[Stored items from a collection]
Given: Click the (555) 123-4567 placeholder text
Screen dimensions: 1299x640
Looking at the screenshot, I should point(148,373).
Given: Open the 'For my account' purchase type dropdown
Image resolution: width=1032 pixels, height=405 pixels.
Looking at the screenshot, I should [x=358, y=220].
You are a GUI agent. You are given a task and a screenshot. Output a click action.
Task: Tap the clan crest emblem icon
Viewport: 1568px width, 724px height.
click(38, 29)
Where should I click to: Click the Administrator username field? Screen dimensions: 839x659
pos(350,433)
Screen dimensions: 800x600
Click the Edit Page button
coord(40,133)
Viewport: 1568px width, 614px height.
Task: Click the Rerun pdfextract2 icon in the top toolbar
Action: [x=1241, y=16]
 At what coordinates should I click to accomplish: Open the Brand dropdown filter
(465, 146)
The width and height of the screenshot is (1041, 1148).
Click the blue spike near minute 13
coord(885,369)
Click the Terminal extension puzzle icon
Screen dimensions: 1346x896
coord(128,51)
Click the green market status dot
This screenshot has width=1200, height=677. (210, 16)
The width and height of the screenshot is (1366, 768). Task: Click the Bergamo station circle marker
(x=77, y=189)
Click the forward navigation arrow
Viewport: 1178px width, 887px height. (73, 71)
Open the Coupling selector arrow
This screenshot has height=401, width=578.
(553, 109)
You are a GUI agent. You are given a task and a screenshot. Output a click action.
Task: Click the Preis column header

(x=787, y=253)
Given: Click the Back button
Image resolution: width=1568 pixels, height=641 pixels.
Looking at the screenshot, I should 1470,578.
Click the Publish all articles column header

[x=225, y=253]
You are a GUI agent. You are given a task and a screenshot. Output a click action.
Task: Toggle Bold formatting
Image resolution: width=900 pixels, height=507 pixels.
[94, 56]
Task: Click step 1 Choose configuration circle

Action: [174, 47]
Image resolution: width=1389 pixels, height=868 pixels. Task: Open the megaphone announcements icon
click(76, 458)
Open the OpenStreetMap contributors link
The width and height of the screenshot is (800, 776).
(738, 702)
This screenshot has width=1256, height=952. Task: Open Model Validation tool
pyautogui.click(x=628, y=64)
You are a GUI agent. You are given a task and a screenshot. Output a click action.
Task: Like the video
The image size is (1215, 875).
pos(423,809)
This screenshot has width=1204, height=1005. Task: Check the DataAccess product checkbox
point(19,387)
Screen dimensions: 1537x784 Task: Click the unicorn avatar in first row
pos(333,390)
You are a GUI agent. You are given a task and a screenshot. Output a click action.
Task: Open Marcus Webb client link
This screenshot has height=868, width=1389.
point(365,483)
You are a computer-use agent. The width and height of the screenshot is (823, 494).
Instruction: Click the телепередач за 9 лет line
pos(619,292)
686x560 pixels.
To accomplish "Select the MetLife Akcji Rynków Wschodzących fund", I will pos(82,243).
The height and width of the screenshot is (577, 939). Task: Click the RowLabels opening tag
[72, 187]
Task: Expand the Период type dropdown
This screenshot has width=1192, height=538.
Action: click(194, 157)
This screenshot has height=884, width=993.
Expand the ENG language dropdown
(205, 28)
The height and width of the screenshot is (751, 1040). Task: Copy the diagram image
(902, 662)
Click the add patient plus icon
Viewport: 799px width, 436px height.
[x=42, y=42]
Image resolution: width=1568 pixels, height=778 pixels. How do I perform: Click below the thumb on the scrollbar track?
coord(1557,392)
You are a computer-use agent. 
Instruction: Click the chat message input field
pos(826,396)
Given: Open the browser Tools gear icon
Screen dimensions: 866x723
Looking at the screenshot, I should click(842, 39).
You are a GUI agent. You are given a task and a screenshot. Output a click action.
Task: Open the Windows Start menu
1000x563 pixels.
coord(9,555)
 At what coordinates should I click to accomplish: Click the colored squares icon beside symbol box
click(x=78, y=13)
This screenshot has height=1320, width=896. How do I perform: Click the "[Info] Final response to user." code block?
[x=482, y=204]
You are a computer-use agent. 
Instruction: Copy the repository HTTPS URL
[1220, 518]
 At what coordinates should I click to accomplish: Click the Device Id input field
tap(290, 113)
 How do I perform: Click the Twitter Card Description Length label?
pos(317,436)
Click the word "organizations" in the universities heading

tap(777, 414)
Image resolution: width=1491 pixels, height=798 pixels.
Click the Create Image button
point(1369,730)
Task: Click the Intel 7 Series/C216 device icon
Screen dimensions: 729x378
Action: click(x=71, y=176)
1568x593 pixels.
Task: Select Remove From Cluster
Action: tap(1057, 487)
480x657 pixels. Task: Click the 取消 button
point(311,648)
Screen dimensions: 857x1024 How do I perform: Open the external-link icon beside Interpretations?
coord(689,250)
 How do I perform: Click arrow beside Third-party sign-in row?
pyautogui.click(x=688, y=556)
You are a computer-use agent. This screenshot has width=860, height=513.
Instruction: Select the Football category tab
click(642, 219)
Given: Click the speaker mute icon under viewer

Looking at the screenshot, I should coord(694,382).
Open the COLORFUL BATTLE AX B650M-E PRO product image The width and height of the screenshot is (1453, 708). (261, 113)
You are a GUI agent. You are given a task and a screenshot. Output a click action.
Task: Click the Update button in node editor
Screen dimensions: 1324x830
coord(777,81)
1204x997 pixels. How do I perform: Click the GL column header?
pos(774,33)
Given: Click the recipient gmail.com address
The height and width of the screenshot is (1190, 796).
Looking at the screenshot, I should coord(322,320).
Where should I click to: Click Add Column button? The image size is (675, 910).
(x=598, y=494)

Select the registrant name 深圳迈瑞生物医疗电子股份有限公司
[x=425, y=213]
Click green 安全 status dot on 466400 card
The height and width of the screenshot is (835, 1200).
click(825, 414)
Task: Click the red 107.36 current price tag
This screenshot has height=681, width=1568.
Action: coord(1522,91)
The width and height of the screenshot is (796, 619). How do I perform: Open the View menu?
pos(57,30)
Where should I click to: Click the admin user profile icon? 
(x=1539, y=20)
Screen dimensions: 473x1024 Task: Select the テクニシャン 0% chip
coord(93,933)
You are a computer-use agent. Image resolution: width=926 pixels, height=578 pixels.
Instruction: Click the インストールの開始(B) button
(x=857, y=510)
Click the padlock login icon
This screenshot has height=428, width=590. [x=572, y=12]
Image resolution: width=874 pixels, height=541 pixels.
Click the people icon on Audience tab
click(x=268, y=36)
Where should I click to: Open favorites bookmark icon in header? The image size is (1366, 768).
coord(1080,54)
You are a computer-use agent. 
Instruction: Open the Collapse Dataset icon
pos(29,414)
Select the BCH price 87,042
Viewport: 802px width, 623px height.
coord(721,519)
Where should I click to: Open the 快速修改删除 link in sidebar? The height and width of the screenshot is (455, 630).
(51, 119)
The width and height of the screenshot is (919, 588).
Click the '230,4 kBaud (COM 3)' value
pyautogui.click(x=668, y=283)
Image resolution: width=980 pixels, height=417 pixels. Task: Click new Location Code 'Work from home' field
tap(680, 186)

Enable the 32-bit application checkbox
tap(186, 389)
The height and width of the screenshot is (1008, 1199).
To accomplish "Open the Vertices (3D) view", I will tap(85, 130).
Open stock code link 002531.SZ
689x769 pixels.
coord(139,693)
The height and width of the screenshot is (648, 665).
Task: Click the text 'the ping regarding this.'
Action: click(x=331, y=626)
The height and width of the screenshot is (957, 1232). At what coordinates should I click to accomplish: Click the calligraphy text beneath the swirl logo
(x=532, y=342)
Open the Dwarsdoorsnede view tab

■ **What you need to do**:
From the first line to the last, return the records unchanged.

■ **Task answer**:
Given: Click the (555) 123-4567 placeholder text
Screen dimensions: 1299x640
Looking at the screenshot, I should point(148,373).
Given: Open the 'For my account' purchase type dropdown
Image resolution: width=1032 pixels, height=405 pixels.
Looking at the screenshot, I should [x=358, y=220].
You are a GUI agent. You are given a task and a screenshot. Output a click action.
Task: Tap the clan crest emblem icon
Viewport: 1568px width, 724px height.
click(38, 29)
Where should I click to: Click the Administrator username field? Screen dimensions: 839x659
pos(350,433)
Screen dimensions: 800x600
Click the Edit Page button
coord(40,133)
Viewport: 1568px width, 614px height.
Task: Click the Rerun pdfextract2 icon in the top toolbar
Action: [x=1241, y=16]
 At what coordinates should I click to accomplish: Open the Brand dropdown filter
(465, 146)
The width and height of the screenshot is (1041, 1148).
Click the blue spike near minute 13
coord(885,369)
Click the Terminal extension puzzle icon
Screen dimensions: 1346x896
coord(128,51)
Click the green market status dot
This screenshot has width=1200, height=677. (210, 16)
The width and height of the screenshot is (1366, 768). Task: Click the Bergamo station circle marker
(x=77, y=189)
Click the forward navigation arrow
Viewport: 1178px width, 887px height. (73, 71)
Open the Coupling selector arrow
This screenshot has height=401, width=578.
(553, 109)
You are a GUI agent. You are given a task and a screenshot. Output a click action.
Task: Click the Preis column header

(x=787, y=253)
Given: Click the Back button
Image resolution: width=1568 pixels, height=641 pixels.
Looking at the screenshot, I should 1470,578.
Click the Publish all articles column header

[x=225, y=253]
You are a GUI agent. You are given a task and a screenshot. Output a click action.
Task: Toggle Bold formatting
Image resolution: width=900 pixels, height=507 pixels.
[94, 56]
Task: Click step 1 Choose configuration circle

Action: [174, 47]
Image resolution: width=1389 pixels, height=868 pixels. Task: Open the megaphone announcements icon
click(76, 458)
Open the OpenStreetMap contributors link
The width and height of the screenshot is (800, 776).
(738, 702)
This screenshot has width=1256, height=952. Task: Open Model Validation tool
pyautogui.click(x=628, y=64)
You are a GUI agent. You are given a task and a screenshot. Output a click action.
Task: Like the video
The image size is (1215, 875).
pos(423,809)
This screenshot has width=1204, height=1005. Task: Check the DataAccess product checkbox
point(19,387)
Screen dimensions: 1537x784 Task: Click the unicorn avatar in first row
pos(333,390)
You are a GUI agent. You are given a task and a screenshot. Output a click action.
Task: Open Marcus Webb client link
This screenshot has height=868, width=1389.
point(365,483)
You are a computer-use agent. The width and height of the screenshot is (823, 494).
Instruction: Click the телепередач за 9 лет line
pos(619,292)
686x560 pixels.
To accomplish "Select the MetLife Akcji Rynków Wschodzących fund", I will pos(82,243).
The height and width of the screenshot is (577, 939). Task: Click the RowLabels opening tag
[72, 187]
Task: Expand the Период type dropdown
This screenshot has width=1192, height=538.
Action: click(194, 157)
This screenshot has height=884, width=993.
Expand the ENG language dropdown
(205, 28)
The height and width of the screenshot is (751, 1040). Task: Copy the diagram image
(902, 662)
Click the add patient plus icon
Viewport: 799px width, 436px height.
[x=42, y=42]
Image resolution: width=1568 pixels, height=778 pixels. How do I perform: Click below the thumb on the scrollbar track?
coord(1557,392)
You are a computer-use agent. 
Instruction: Click the chat message input field
pos(826,396)
Given: Open the browser Tools gear icon
Screen dimensions: 866x723
Looking at the screenshot, I should click(842, 39).
You are a GUI agent. You are given a task and a screenshot. Output a click action.
Task: Open the Windows Start menu
1000x563 pixels.
coord(9,555)
 At what coordinates should I click to accomplish: Click the colored squares icon beside symbol box
click(x=78, y=13)
This screenshot has height=1320, width=896. How do I perform: Click the "[Info] Final response to user." code block?
[x=482, y=204]
You are a computer-use agent. 
Instruction: Copy the repository HTTPS URL
[1220, 518]
 At what coordinates should I click to accomplish: Click the Device Id input field
tap(290, 113)
 How do I perform: Click the Twitter Card Description Length label?
pos(317,436)
Click the word "organizations" in the universities heading

tap(777, 414)
Image resolution: width=1491 pixels, height=798 pixels.
Click the Create Image button
point(1369,730)
Task: Click the Intel 7 Series/C216 device icon
Screen dimensions: 729x378
Action: click(x=71, y=176)
1568x593 pixels.
Task: Select Remove From Cluster
Action: tap(1057, 487)
480x657 pixels. Task: Click the 取消 button
point(311,648)
Screen dimensions: 857x1024 How do I perform: Open the external-link icon beside Interpretations?
coord(689,250)
 How do I perform: Click arrow beside Third-party sign-in row?
pyautogui.click(x=688, y=556)
You are a computer-use agent. This screenshot has width=860, height=513.
Instruction: Select the Football category tab
click(642, 219)
Given: Click the speaker mute icon under viewer

Looking at the screenshot, I should coord(694,382).
Open the COLORFUL BATTLE AX B650M-E PRO product image The width and height of the screenshot is (1453, 708). (261, 113)
You are a GUI agent. You are given a task and a screenshot. Output a click action.
Task: Click the Update button in node editor
Screen dimensions: 1324x830
coord(777,81)
1204x997 pixels. How do I perform: Click the GL column header?
pos(774,33)
Given: Click the recipient gmail.com address
The height and width of the screenshot is (1190, 796).
Looking at the screenshot, I should coord(322,320).
Where should I click to: Click Add Column button? The image size is (675, 910).
(x=598, y=494)

Select the registrant name 深圳迈瑞生物医疗电子股份有限公司
[x=425, y=213]
Click green 安全 status dot on 466400 card
The height and width of the screenshot is (835, 1200).
click(825, 414)
Task: Click the red 107.36 current price tag
This screenshot has height=681, width=1568.
Action: coord(1522,91)
The width and height of the screenshot is (796, 619). How do I perform: Open the View menu?
pos(57,30)
Where should I click to: Click the admin user profile icon? 
(x=1539, y=20)
Screen dimensions: 473x1024 Task: Select the テクニシャン 0% chip
coord(93,933)
You are a computer-use agent. Image resolution: width=926 pixels, height=578 pixels.
Instruction: Click the インストールの開始(B) button
(x=857, y=510)
Click the padlock login icon
This screenshot has height=428, width=590. [x=572, y=12]
Image resolution: width=874 pixels, height=541 pixels.
Click the people icon on Audience tab
click(x=268, y=36)
Where should I click to: Open favorites bookmark icon in header? The image size is (1366, 768).
coord(1080,54)
You are a computer-use agent. 
Instruction: Open the Collapse Dataset icon
pos(29,414)
Select the BCH price 87,042
Viewport: 802px width, 623px height.
coord(721,519)
Where should I click to: Open the 快速修改删除 link in sidebar? The height and width of the screenshot is (455, 630).
(51, 119)
The width and height of the screenshot is (919, 588).
Click the '230,4 kBaud (COM 3)' value
pyautogui.click(x=668, y=283)
Image resolution: width=980 pixels, height=417 pixels. Task: Click new Location Code 'Work from home' field
tap(680, 186)

Enable the 32-bit application checkbox
tap(186, 389)
The height and width of the screenshot is (1008, 1199).
To accomplish "Open the Vertices (3D) view", I will tap(85, 130).
Open stock code link 002531.SZ
689x769 pixels.
coord(139,693)
The height and width of the screenshot is (648, 665).
Task: Click the text 'the ping regarding this.'
Action: click(x=331, y=626)
The height and width of the screenshot is (957, 1232). At what coordinates should I click to accomplish: Click the calligraphy text beneath the swirl logo
(x=532, y=342)
Open the Dwarsdoorsnede view tab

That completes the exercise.